Bastardi is also a wrestler and competes for the Univ. of Pennsylvania. He says that when he was 16 and every one of his friends salivated for the upcoming Sports Illustrated model issue, he was salivating for the pattern-recognition of previous storms that scientists were producing for study. That was his lust.

If any of you are interested—and I seriously doubt anyone here is—go here:
https://www.weatherbell.com
Click on the PREMIUM tab and then click on the Update video in the right panel. Usually 2-5 minutes, but I would listen to an hour because he’s so fascinating. And plain speaking.

MRW said...

Bastardi founded Accuweather in the 80s.

MRW said...

Tom at September 22, 2017 at 4:36 PM

Hurricanes in the Atlantic come off wave trains from western Africa. That’s where they are generated. It’s the troughs and ridges in the Caribbean and the southeastern US that determine how they will be populated and where they will land. If at all.

But even meteorologists and forecasters can’t determine exactly how one of these systems will work and where they will wind up until the last minute (so to speak). For example, Irma was forecast to hit the eastern coast of Florida, then in the middle of the night it changed to hit the western coast.

But it all has to do with the atmospherics. What the wind is doing. How the Jet Stream is impacting the US. And how the tropics are reacting to it. Has fucking nothing to do with CO2.

Tom Hickey said...

I didn't said anything about CO2.

As far as I know, "stability generates instability" has nothing to do with climate or weather.

MRW said...

"I didn't said anything about CO2." I didn't mean to imply that you did. "Stability generates instability" has nothing to do with climate or weather. Agreed.

Six said...

Galveston hurricane of 1900 is believed to have been a category 4 hurricane. Very strong, indeed, but I believe it was more of a storm surge catastrophe than a wind catastrophe. Otherwise, why raise the island and build a seawall?

Six said...

Does this Bastardi character think the energy in hurricanes comes from atmospheric conditions? I think the general consensus is the energy comes from surface heating and atmospheric conditions dictate steering.

MRW said...

Six,

Galveston hurricane of 1900 is believed to have been a category 4 hurricane. Very strong, indeed, but I believe it was more of a storm surge catastrophe than a wind catastrophe. Otherwise, why raise the island and build a seawall?

Had to be both, Six.

MRW said...

Six,

Does this Bastardi character think the energy in hurricanes comes from atmospheric conditions? I think the general consensus is the energy comes from surface heating and atmospheric conditions dictate steering.

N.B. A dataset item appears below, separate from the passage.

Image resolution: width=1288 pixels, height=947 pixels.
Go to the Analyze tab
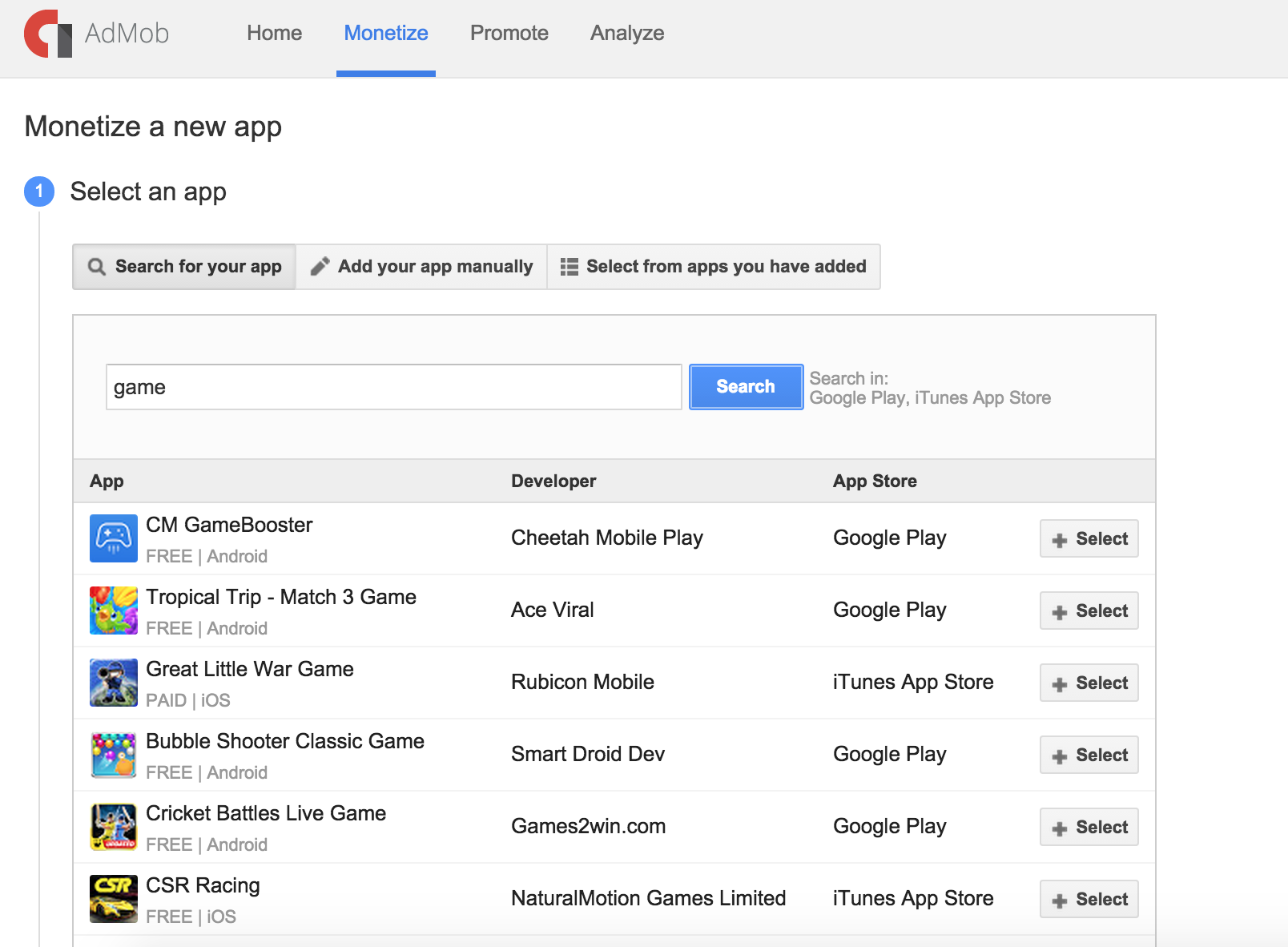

No, more than just atmospheric conditions. Listen to his Weekend Summary today. [https://www.weatherbell.com/premium, choose the Saturday Summary to the right under Public Videos.] At around 6:05 min he explains that the cold in the SE USA coupled with the heat in the Caribbean waters created the hurricanes. However, that has flipped. The western US is now very cool and the southeast is much warmer. But it’s going to flip again at the first of October, with the southeast cooler. And the water in the Caribbean is getting much warmer.